Track down each line below containing the string "label" and copy it.

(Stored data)
---*---
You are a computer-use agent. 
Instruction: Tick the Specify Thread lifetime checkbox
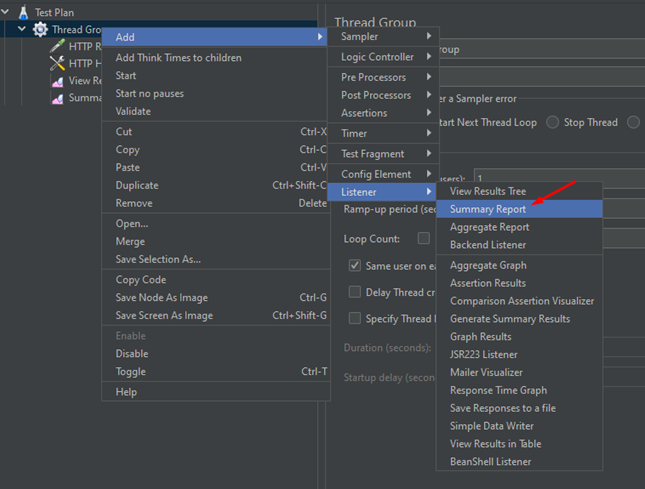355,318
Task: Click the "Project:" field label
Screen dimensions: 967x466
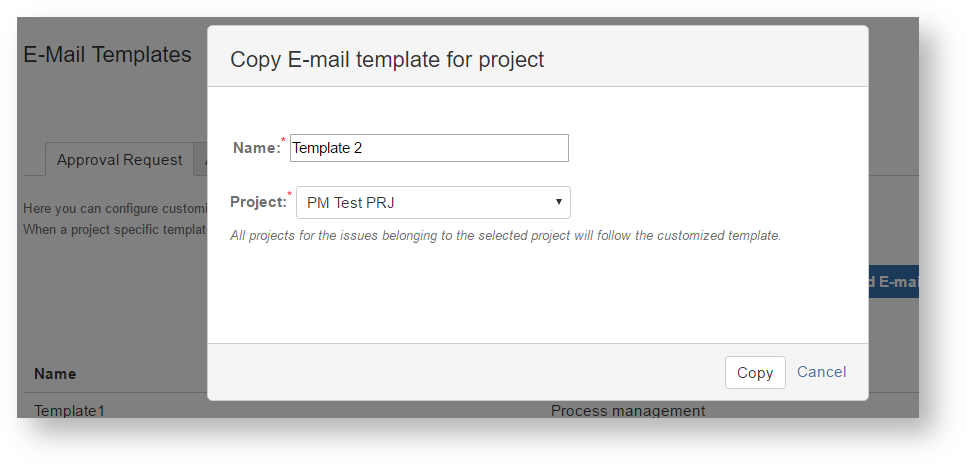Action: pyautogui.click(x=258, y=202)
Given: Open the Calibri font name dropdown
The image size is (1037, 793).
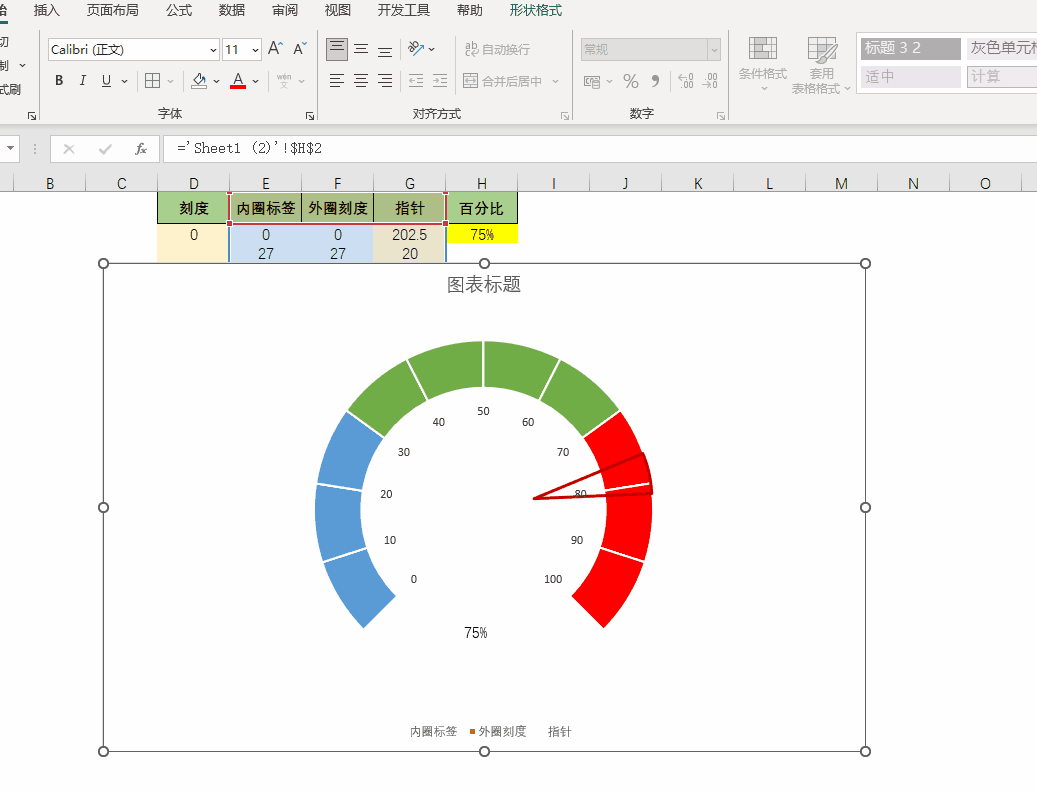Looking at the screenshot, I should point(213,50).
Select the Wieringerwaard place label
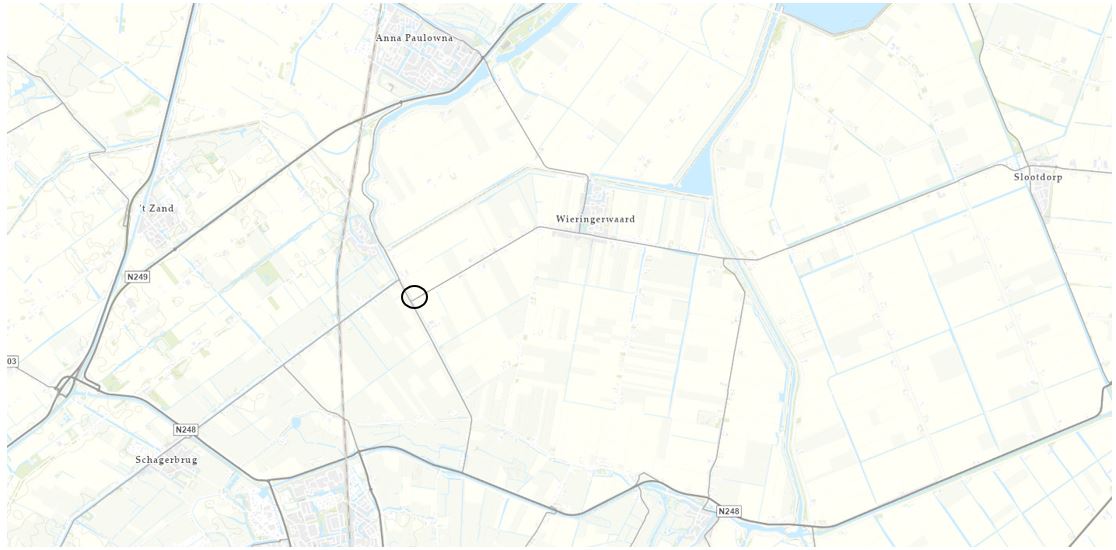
---*---
#### Task solution
Task: Click the "Project:" field label
Select the Wieringerwaard place label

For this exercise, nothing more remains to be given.